Architecture Decision Records (ADR)
This document logs significant architectural decisions for the lifecycle project.
ADR-0001: Aggressive Default Safety (Fail-Closed)
- Status: Accepted
- Context: A common problem in Go/Docker environments is “Zombie Processes” — child processes that outlive their parents because the parent crashed or failed to signal them. This leads to resource leaks and operational headaches.
- Decision:
lifecycle delegates low-level process guarantees to the procio library. We use platform-specific mechanisms (Linux PDeathSig, Windows Job Objects) to guarantee that if the parent dies, the children die.
- Consequences: This behavior is enabled by default in
pkg/supervisor (via procio/proc). It is effectively non-negotiable for the library’s identity.

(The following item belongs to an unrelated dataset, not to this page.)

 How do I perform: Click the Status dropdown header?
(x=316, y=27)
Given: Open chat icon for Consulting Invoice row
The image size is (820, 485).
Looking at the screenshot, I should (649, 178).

ADR-0002: Signal Handling Strategy (Implicit vs Explicit)
- Status: Accepted
- Context: Should the library automatically handle
SIGINT (Ctrl+C) and SIGTERM?
- Decision: Yes, by default (Imperial Default).
- Rationale:
- Safety: Prevents beginners from creating unkillable processes.
- Standards:
SIGTERM compliance is mandatory for Kubernetes/Docker.
- Expectation: For most Services and CLIs,
SIGINT means “Stop”, not “Clear line”.
- Exception: Interactive Shells/REPLs. In these specific cases, developers MUST explicitly disable global handling (
signal.WithForceExit(0)) and handle signals locally to avoid killing the session on Ctrl+C.
ADR-0003: Managed Concurrency (Zero Config)
- Status: Accepted
- Context: Goroutine leaks occur when developers forget to
Wait() on a WaitGroup or fail to propagate cancellation.
- Decision:
lifecycle.Go(ctx, fn) automatically tracks goroutines. lifecycle.Run waits for all tracked goroutines to finish before returning.
- Implementation Note: Since ADR-0006, this is powered by context value discovery, ensuring it works even when the context is wrapped by telemetry/middle-tier providers.
- Consequences: Zero configuration required for safe concurrency.
ADR-0004: Event-Driven Control Plane (v1.5)
- Status: Accepted
- Context: As the library evolves from “Death Management” to “Lifecycle Management”, we need to handle non-terminal events (Reload, Suspend).
- Decision: Adopt an Event-Driven Architecture. Decouple Sources (Signals, Webhooks, Tickers) from Handlers via a standardized
Router.
- Consequences: Allows for infinite extensibility without polluting the core
Run loop.
- Note: Originally planned for a “v2.0” major version, this was released as v1.5 to avoid
go.mod migration overhead. See MIGRATION.md for breaking changes.
ADR-0005: Synchronization Pattern with Helpers
- Status: Accepted
- Context: Manual use of locks in workers generated risks of double unlocks, deadlocks, and repetitive code.
- Decision: Standardize the use of the
withLock and withLockResult helpers for all concurrent state manipulation in workers.
- Exception: Methods that already perform locking internally (e.g.,
ExportState) should not be wrapped by these helpers.
- Consequences: Safer, more readable, and easier-to-maintain code. Reduction of concurrency bugs.
- Reference: Details and examples in TECHNICAL.md.
ADR-0006: Interactive Router Preset
- Status: Accepted
- Context: Setting up a robust interactive CLI (Standard signals + detached Stdin reader + common commands) requires significant boilerplate (~50 lines of wiring).
- Decision: Provide a
NewInteractiveRouter preset that encapsulates standard source wiring (OS Signals, Input) and standard command routing (q/quit/suspend/resume).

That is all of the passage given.